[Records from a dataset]
○ ○ ○ ○ ○ ○ ○

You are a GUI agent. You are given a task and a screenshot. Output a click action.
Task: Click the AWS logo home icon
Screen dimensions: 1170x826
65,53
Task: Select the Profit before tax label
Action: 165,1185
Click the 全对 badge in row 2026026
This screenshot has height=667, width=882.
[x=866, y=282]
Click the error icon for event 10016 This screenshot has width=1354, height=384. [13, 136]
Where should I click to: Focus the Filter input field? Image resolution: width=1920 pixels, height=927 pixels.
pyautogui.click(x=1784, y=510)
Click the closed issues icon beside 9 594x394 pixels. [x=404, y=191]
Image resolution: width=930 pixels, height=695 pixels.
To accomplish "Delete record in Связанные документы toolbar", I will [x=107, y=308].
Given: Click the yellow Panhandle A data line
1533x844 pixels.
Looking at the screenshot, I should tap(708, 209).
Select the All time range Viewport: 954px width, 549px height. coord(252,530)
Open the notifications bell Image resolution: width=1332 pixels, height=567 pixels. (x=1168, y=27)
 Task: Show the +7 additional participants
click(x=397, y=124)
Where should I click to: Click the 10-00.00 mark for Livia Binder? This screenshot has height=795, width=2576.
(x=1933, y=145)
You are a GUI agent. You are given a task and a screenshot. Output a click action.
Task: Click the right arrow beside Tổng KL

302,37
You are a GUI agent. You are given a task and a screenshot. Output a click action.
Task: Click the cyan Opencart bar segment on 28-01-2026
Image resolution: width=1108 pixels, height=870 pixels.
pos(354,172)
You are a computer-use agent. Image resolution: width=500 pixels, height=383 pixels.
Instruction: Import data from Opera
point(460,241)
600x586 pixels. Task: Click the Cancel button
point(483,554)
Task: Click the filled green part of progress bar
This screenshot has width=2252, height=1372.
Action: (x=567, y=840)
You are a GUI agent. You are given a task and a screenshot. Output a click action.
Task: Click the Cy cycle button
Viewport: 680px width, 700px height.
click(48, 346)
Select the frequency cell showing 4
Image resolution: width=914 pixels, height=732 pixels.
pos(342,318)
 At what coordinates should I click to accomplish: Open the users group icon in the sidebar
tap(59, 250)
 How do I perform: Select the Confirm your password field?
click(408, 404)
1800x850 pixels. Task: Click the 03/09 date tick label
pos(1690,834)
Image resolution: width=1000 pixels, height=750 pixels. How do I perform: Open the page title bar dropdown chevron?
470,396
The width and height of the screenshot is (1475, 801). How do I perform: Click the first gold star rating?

○ ○ ○ ○ ○ ○ ○

EXERCISE AIM → Convert the listing starting at the line containing "600x586 pixels. Task: Click the Cancel button" and ending at the line containing "Action: (x=567, y=840)" into a two-column CSV with the headers instruction and response. Each instruction and its response should share one row, with each value in a single quoted field and line breaks replaced by spaces.

RESPONSE →
instruction,response
"600x586 pixels. Task: Click the Cancel button","point(483,554)"
"Task: Click the filled green part of progress bar This screenshot has width=2252, height=1372.","Action: (x=567, y=840)"